DIRECTIONS FOR THIS TASK: Transcribe every entry below word for word, but skip the pictures.
** Opening RECORDS FOR THIS EXERCISE block **
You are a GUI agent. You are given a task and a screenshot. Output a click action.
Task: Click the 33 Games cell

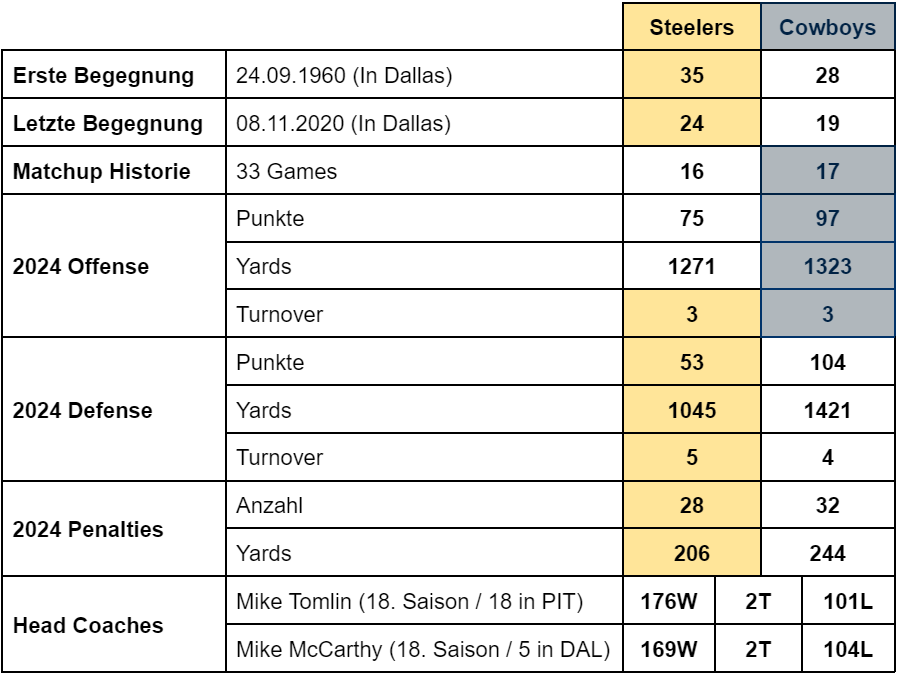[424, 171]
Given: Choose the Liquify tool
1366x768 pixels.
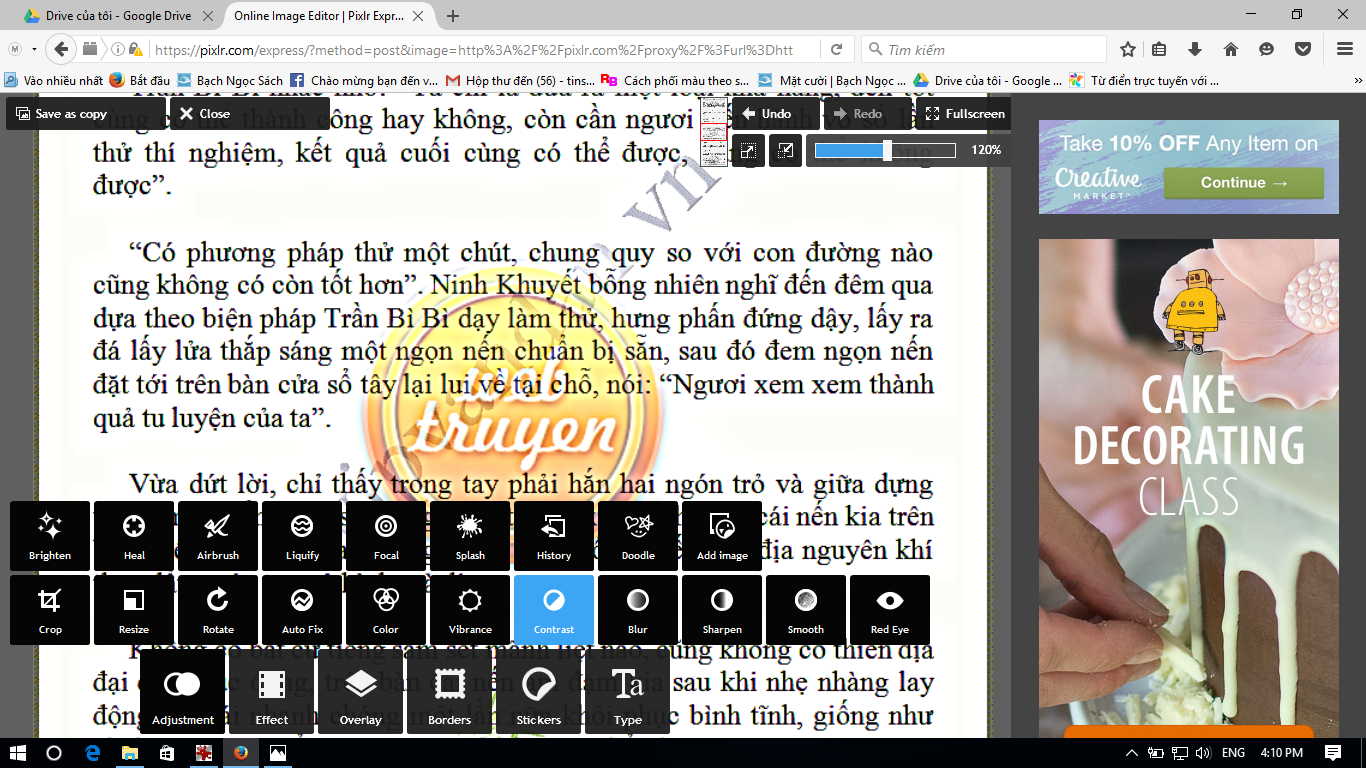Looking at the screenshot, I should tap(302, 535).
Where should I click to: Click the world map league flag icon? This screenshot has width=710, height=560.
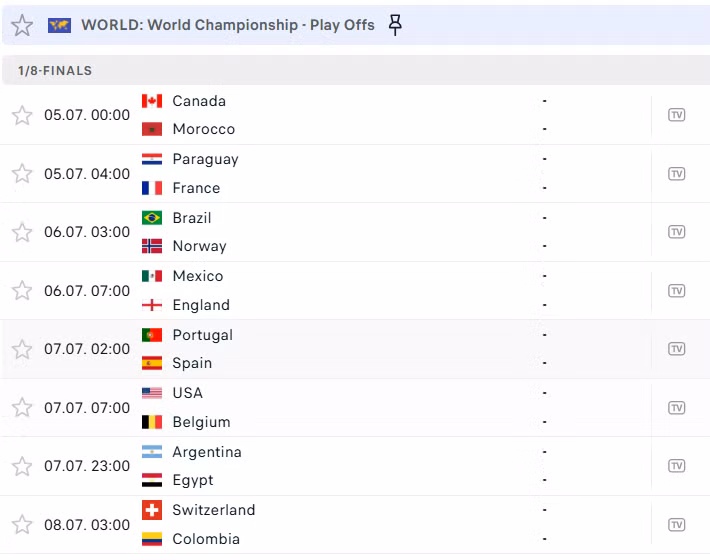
** Closing RECORDS FOR THIS EXERCISE block **
SOLUTION TO THIS EXERCISE:
You are a GUI agent. You are given a task and a screenshot. Output a click action.
Task: Click the 33 Games cell

[424, 171]
Given: Choose the Liquify tool
1366x768 pixels.
Looking at the screenshot, I should tap(302, 535).
Where should I click to: Click the world map league flag icon? This screenshot has width=710, height=560.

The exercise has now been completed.